Nationals’ great Schayes enjoys 2nd career as landlord

Abdoul Cisse rents from Dolph Schayes, but he had no idea who he was.

“When I went to his office to initially sign my lease I got an idea that he was some sort of basketball player,” Cisse said. “I didn’t think he was any kind of — I thought he was just like a role player, somebody who just sat on the bench.”

Needing Schayes’ phone number, he took to the Internet. Only then did he find out his landlord is a legend in the game of basketball. Schayes started 706 consecutive games from 1952-1961 when a broken jaw ended the NBA’s original ironman’s streak. Today, though, he is a humble landlord.

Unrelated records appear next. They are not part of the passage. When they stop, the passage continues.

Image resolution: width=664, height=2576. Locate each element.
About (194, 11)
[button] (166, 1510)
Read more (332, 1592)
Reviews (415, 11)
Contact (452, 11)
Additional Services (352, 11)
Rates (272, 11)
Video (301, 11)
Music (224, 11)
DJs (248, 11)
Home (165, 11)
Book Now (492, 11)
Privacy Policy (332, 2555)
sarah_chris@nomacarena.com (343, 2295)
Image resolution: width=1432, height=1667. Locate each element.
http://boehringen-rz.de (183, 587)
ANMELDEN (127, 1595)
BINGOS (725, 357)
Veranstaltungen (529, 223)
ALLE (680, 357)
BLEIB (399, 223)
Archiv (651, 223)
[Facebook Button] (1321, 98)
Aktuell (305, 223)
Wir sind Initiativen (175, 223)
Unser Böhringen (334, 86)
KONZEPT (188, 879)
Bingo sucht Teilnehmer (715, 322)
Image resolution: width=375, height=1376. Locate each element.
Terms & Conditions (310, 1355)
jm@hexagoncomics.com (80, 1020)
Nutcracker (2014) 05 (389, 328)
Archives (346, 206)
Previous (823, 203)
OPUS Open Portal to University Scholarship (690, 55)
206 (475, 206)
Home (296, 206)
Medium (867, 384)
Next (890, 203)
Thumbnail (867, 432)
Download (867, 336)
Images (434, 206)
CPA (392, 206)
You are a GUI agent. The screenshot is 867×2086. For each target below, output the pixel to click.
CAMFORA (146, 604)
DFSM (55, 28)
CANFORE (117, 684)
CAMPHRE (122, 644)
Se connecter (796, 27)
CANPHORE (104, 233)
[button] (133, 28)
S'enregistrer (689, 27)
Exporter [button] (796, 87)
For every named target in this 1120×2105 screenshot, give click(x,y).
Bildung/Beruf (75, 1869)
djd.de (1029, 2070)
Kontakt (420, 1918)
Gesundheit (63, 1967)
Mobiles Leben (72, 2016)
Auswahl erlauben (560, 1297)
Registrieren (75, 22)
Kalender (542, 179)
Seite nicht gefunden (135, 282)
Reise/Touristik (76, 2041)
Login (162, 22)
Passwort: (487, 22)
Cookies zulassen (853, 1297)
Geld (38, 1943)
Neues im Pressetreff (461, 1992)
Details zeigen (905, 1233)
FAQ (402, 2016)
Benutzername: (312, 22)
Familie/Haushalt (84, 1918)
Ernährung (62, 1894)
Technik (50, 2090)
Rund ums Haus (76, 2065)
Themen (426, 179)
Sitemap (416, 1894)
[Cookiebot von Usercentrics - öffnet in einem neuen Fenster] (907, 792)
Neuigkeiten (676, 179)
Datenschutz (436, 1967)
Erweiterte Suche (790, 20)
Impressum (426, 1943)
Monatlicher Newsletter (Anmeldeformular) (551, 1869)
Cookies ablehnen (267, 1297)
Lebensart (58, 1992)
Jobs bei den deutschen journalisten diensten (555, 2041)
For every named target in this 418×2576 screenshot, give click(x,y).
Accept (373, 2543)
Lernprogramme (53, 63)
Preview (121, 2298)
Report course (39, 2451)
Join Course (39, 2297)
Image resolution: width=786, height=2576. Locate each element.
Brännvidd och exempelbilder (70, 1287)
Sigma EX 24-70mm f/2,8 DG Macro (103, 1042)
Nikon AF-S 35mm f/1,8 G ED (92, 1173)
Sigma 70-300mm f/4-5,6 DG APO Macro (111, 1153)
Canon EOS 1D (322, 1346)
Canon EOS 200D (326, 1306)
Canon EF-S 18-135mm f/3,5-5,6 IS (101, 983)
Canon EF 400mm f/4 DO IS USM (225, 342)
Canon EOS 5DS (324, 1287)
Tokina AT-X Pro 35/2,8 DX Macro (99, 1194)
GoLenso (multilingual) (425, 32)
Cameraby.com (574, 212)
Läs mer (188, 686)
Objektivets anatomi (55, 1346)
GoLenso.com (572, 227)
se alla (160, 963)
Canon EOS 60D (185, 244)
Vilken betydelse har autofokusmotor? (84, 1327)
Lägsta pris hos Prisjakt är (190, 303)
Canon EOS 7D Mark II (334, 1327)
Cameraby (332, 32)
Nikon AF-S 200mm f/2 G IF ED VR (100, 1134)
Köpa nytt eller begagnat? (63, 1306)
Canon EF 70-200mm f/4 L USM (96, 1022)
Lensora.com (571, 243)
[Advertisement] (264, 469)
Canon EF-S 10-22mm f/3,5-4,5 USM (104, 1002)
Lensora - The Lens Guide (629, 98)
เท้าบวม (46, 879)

He got into real estate at the suggestion of his father-in-law, and it became his post-basketball career.

“My father-in-law said, after I got married, that it’s nice for a young married couple to buy a two-family house, and then when you have a family buy a one-family, and keep the two-family and rent it out,” Schayes said inside his real estate office at 200 Polk St. “He was very — he was pretty sharp in that way.”



In his day-to-day work as a landlord, Schayes keeps a fairly low profile. Building the apartments was creative and he enjoyed it, but paperwork and management can be a pain, he said.

Schayes doesn’t make rounds to houses too often. When he does, it’s usually to water the garden. And when he’s called, he’s very to-the-point.

“(He) just says, ‘Just to let you know, rent’s due in a few days,’ or whatnot,” said junior Nick Gil, who rents from Schayes. “Or maybe if you’re a week late he’s, ‘Just to let you know it’s a week late,’ and not to do it again, pretty much.”

Yet he takes an interest in his leaseholders, staying involved in the community and attending local theater productions, said junior Ethan Law, Gil’s roommate.

Gil and Law didn’t know of Schayes’ fame until Law’s parents asked, “Is that the guy that played in the NBA?” Schayes doesn’t bring up his historic NBA career, but he hardly shies away from talking basketball with those he rents to.

He doesn’t reminisce — Law checked YouTube to confirm his scoring exploits — preferring to talk about the modern era in the NBA and college basketball.

Schayes is fairly content in his work. He notes that America’s great fortunes were made in real estate. He admires how well the business has treated him and jokes that his physical involvement hardly extends beyond changing the odd light bulb without a ladder — he’s 6 feet 6 inches now.

Still, the conversations between renter and star-turned-landlord consistently return to what Schayes can no longer do.

“‘I’d be out there playing with you if I wasn’t so old,’” Law said. “He always says that.”